(Stored items)
• • • • • • •

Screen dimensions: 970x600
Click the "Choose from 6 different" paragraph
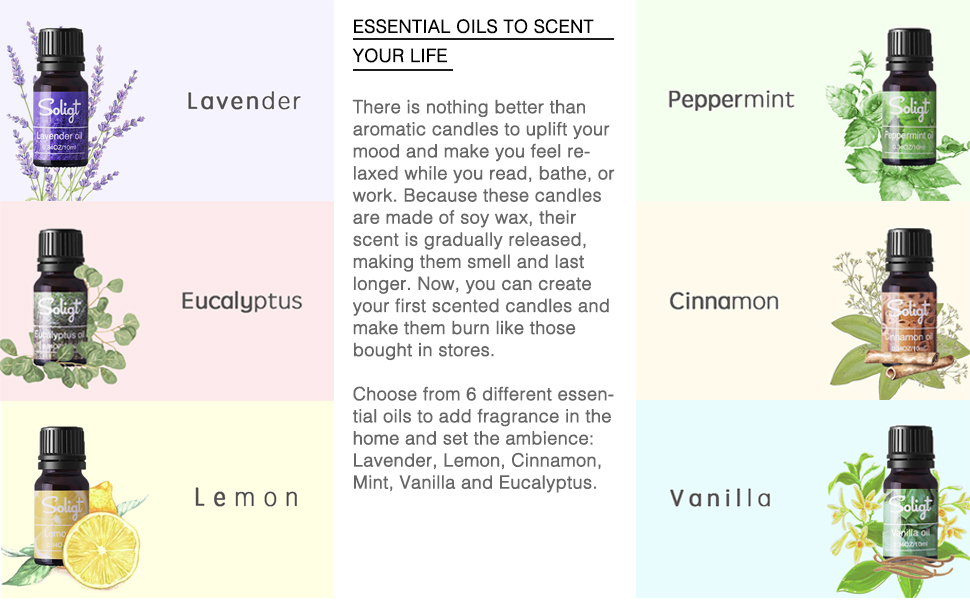(482, 438)
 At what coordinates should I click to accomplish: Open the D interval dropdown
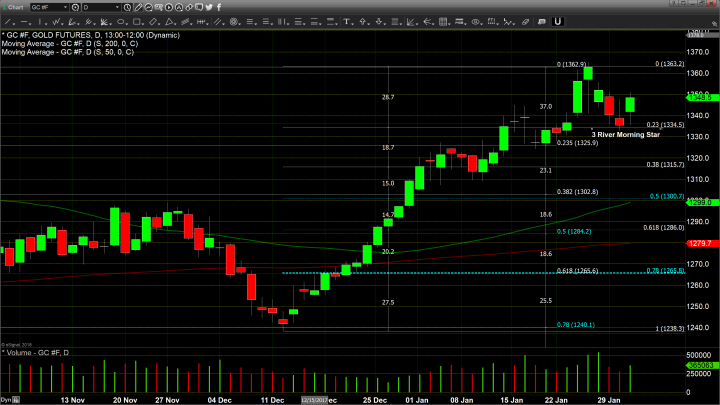(117, 7)
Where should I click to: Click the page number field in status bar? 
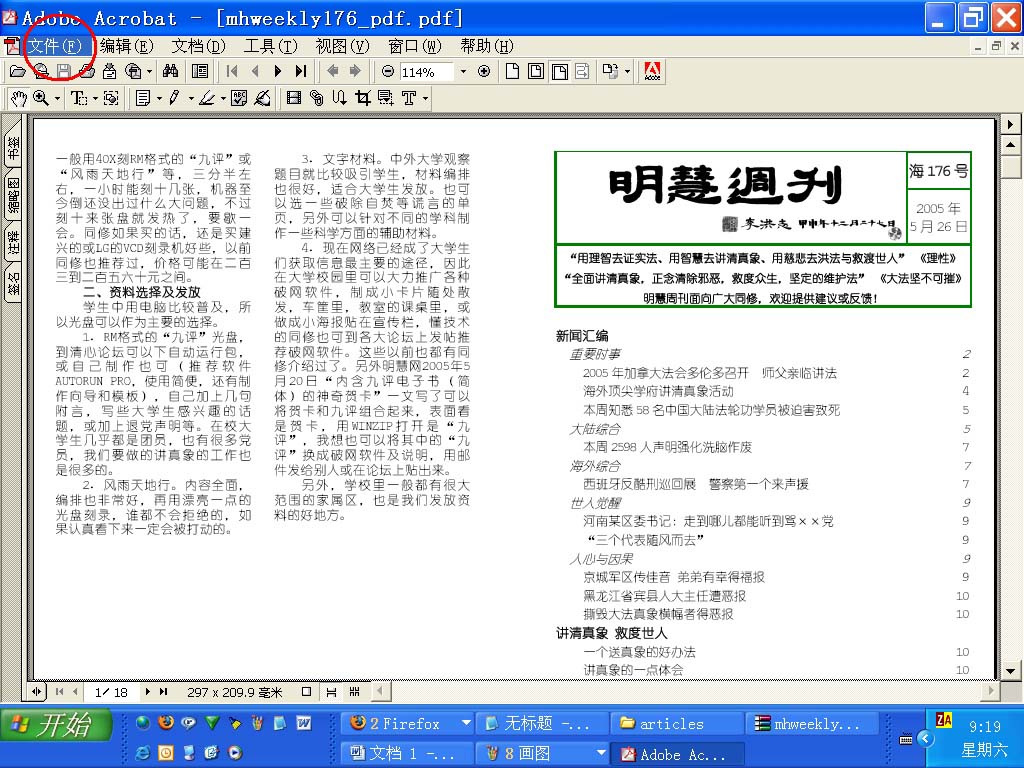(111, 692)
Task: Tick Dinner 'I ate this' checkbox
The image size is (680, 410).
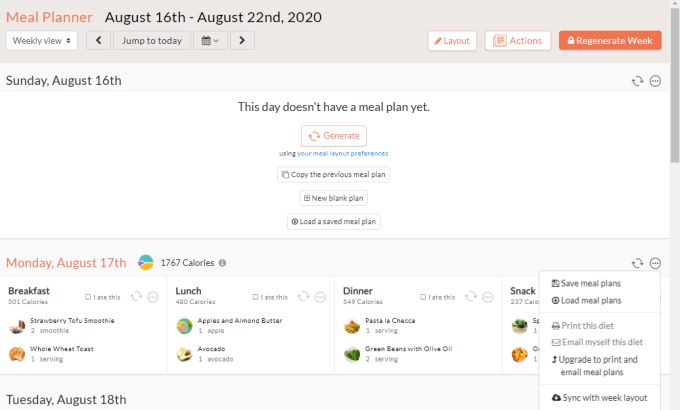Action: (423, 297)
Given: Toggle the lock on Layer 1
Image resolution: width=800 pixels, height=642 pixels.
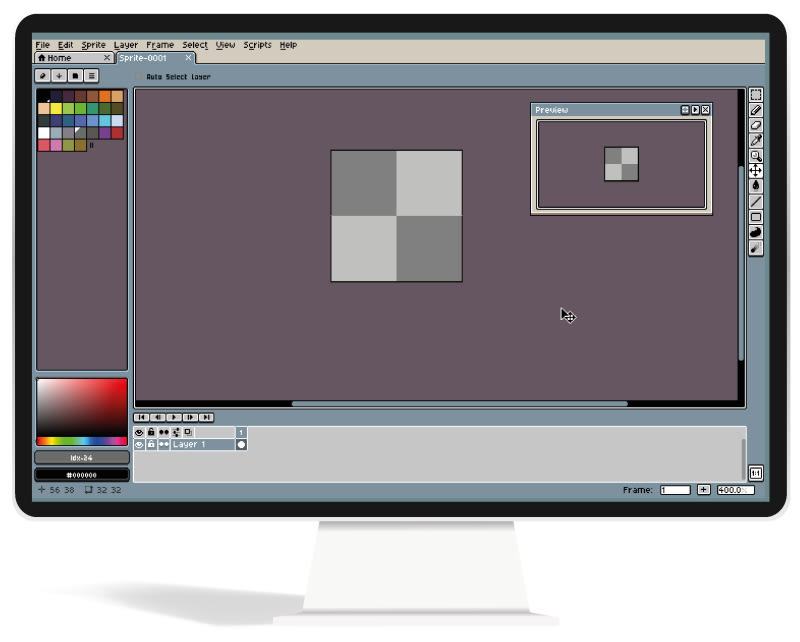Looking at the screenshot, I should (x=151, y=444).
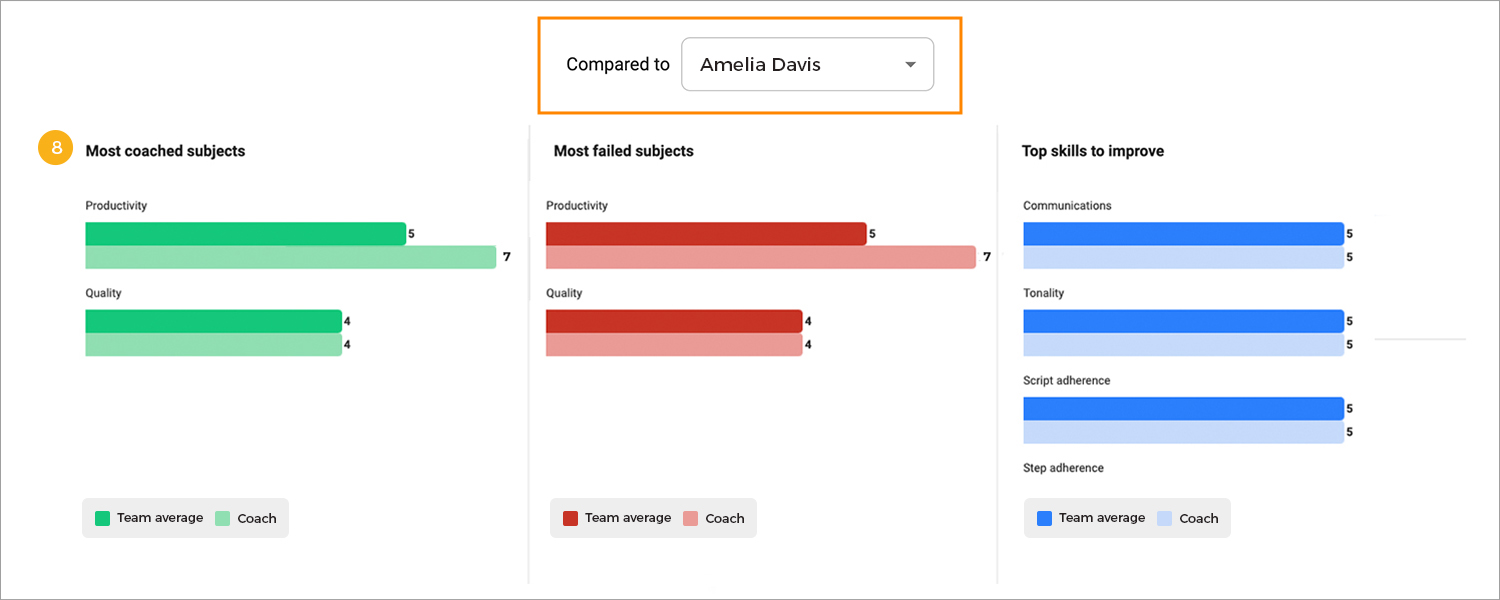
Task: Toggle light blue Coach legend swatch
Action: [1164, 518]
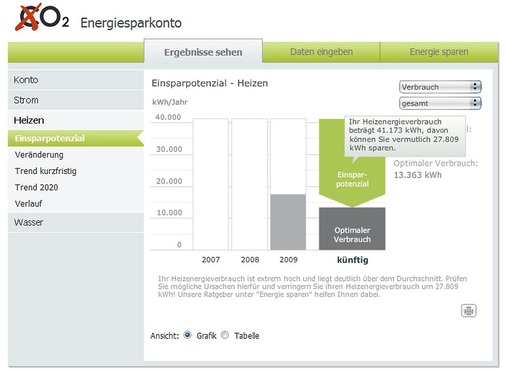Click the Optimaler Verbrauch dark bar
Viewport: 506px width, 371px height.
[x=352, y=229]
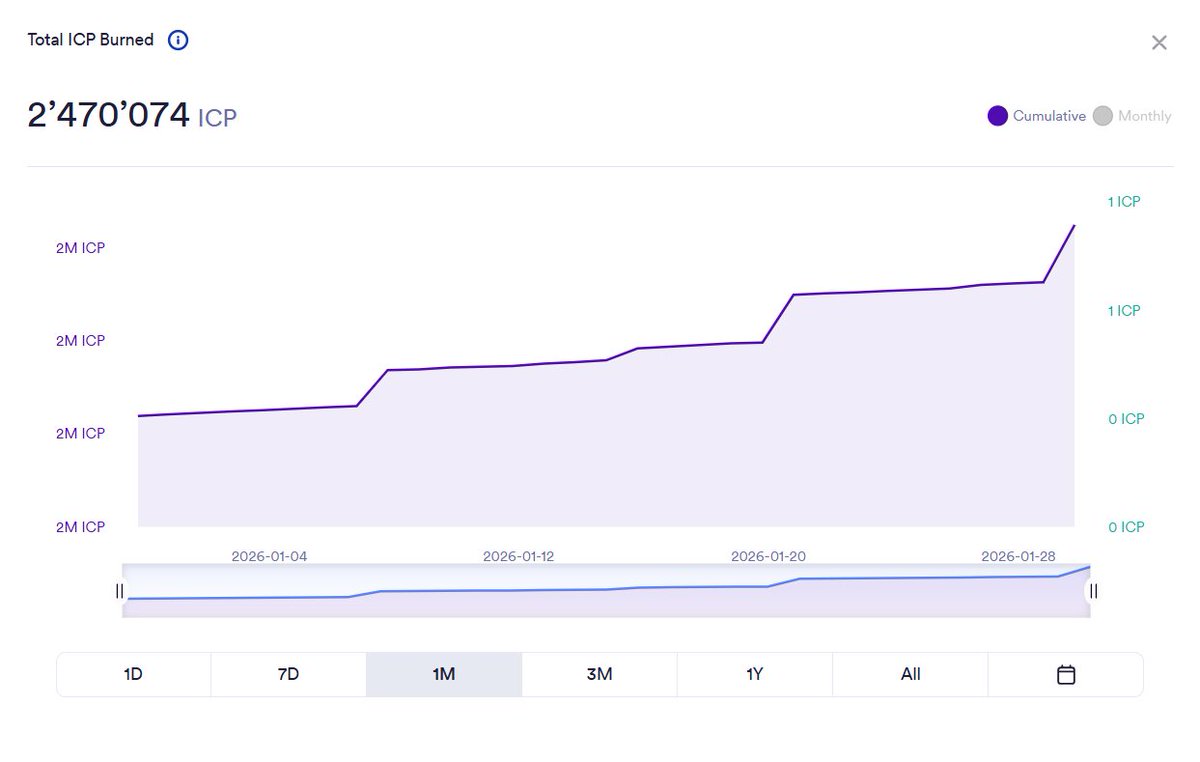
Task: Click the 2026-01-20 axis label
Action: click(768, 556)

• • • • • • •

What you have to do
Rewrite every line of the items above as a numbered list, omitting any blank lines. Leave the pictures out of the answer.

Response to the exercise
1. Screen dimensions: 970x600
2. Click the "Choose from 6 different" paragraph
3. (482, 438)
4.  At what coordinates should I click to accomplish: Open the D interval dropdown
5. (117, 7)
6. Where should I click to: Click the page number field in status bar? 
7. (111, 692)
8. Task: Tick Dinner 'I ate this' checkbox
9. The image size is (680, 410).
10. Action: (423, 297)
11. Given: Toggle the lock on Layer 1
12. Image resolution: width=800 pixels, height=642 pixels.
13. Looking at the screenshot, I should (x=151, y=444).
14. Task: Toggle light blue Coach legend swatch
15. Action: [1164, 518]
16. Click the Optimaler Verbrauch dark bar
17. Viewport: 506px width, 371px height.
18. [x=352, y=229]
19. Task: Click the 2026-01-20 axis label
20. Action: click(768, 556)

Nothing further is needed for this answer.